- Work required
Beneath this task are records; print exactly the stretch of them from the line with "[FENDER LOGO BLACKFACE] (331, 1295)" through the line with "[Share on whatsapp] (208, 1822)", both ends included.

*** Provided information Section Begins ***

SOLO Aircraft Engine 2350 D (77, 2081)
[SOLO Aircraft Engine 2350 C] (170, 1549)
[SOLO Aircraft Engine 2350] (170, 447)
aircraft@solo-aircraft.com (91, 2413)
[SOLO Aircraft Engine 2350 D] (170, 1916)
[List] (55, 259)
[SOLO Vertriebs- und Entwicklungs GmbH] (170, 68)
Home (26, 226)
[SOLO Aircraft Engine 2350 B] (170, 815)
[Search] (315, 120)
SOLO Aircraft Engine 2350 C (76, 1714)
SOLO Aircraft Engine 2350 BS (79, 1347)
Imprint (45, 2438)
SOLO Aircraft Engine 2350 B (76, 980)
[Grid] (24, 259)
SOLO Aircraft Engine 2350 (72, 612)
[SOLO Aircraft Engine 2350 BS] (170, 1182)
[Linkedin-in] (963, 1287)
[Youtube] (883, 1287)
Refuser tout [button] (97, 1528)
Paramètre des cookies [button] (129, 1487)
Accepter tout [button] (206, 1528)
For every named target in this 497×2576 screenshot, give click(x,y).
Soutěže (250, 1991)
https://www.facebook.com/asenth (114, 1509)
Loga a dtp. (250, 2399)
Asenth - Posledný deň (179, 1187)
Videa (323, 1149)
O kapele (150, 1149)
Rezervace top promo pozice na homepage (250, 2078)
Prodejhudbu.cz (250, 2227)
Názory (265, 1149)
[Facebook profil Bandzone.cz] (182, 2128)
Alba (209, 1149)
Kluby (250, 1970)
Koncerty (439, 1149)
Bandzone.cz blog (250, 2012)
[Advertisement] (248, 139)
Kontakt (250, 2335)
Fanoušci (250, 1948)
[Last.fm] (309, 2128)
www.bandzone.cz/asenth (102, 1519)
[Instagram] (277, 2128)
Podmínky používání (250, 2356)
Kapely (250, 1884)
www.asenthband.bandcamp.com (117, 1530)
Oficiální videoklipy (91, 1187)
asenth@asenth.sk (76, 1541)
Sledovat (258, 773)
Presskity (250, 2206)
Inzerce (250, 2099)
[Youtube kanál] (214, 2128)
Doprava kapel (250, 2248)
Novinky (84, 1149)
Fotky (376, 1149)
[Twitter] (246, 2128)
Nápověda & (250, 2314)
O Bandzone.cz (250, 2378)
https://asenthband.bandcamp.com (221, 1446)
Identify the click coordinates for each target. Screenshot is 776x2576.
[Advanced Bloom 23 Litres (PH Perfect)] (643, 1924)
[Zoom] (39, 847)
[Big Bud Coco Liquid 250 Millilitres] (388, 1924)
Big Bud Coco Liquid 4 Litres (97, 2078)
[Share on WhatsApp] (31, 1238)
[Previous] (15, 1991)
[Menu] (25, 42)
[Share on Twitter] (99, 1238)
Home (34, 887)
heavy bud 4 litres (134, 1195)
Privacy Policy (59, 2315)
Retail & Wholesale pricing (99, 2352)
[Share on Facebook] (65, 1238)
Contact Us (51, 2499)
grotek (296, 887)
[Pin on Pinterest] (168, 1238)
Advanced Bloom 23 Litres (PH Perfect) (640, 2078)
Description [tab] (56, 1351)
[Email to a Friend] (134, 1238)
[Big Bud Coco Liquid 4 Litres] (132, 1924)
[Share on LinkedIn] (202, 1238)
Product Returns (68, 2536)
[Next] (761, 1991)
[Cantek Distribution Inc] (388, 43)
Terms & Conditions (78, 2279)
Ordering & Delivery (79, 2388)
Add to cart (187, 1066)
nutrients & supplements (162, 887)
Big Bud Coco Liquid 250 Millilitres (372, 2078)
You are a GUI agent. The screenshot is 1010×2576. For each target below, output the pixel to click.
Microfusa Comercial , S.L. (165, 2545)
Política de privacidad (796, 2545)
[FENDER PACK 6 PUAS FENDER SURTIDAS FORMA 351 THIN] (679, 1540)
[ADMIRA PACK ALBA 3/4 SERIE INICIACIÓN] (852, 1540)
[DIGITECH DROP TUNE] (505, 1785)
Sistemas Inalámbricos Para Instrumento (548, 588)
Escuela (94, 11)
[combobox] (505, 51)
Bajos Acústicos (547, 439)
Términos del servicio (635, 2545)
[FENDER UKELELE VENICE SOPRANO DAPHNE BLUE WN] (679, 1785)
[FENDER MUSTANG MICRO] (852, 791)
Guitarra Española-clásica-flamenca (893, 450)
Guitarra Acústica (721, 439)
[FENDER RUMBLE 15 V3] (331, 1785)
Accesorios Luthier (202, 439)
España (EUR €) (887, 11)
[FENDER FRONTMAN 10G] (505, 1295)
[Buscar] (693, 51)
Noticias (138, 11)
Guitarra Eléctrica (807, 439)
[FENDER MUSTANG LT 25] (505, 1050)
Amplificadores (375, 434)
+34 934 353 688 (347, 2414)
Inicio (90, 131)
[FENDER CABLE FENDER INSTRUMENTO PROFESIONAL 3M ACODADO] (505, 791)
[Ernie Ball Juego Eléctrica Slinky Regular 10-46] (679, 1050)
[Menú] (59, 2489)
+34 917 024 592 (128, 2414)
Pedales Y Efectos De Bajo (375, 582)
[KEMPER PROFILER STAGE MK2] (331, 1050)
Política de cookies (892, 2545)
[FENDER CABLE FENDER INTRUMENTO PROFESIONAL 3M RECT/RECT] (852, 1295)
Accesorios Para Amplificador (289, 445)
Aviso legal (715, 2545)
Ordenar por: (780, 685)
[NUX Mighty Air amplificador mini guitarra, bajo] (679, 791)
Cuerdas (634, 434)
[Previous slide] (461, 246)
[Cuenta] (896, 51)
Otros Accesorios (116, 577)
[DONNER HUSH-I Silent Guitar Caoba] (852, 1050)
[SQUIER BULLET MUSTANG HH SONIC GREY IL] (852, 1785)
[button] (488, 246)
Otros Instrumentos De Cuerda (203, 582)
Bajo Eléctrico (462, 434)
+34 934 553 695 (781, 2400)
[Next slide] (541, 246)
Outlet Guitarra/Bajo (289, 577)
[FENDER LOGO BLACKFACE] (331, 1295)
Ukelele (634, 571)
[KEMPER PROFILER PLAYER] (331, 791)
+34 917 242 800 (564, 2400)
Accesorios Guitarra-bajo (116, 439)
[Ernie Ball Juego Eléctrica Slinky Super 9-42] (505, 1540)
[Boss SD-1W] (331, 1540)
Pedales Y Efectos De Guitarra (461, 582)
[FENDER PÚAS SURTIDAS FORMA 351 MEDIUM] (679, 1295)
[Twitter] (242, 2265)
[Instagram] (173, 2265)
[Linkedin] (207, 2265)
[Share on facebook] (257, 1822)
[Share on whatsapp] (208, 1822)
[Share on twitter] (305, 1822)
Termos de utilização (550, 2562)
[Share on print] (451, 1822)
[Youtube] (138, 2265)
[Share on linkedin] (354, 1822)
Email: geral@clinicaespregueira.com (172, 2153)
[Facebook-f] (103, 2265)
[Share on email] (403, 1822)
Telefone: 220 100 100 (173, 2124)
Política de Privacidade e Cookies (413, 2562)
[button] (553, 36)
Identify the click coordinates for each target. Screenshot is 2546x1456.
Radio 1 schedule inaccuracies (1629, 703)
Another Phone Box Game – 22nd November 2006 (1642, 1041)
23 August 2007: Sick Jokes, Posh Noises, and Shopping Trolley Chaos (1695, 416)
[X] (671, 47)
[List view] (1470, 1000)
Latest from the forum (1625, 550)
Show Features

*** Provided information Section Ends ***

- Exercise answer
[FENDER LOGO BLACKFACE] (331, 1295)
Ukelele (634, 571)
[KEMPER PROFILER PLAYER] (331, 791)
+34 917 242 800 (564, 2400)
Accesorios Guitarra-bajo (116, 439)
[Ernie Ball Juego Eléctrica Slinky Super 9-42] (505, 1540)
[Boss SD-1W] (331, 1540)
Pedales Y Efectos De Guitarra (461, 582)
[FENDER PÚAS SURTIDAS FORMA 351 MEDIUM] (679, 1295)
[Twitter] (242, 2265)
[Instagram] (173, 2265)
[Linkedin] (207, 2265)
[Share on facebook] (257, 1822)
[Share on whatsapp] (208, 1822)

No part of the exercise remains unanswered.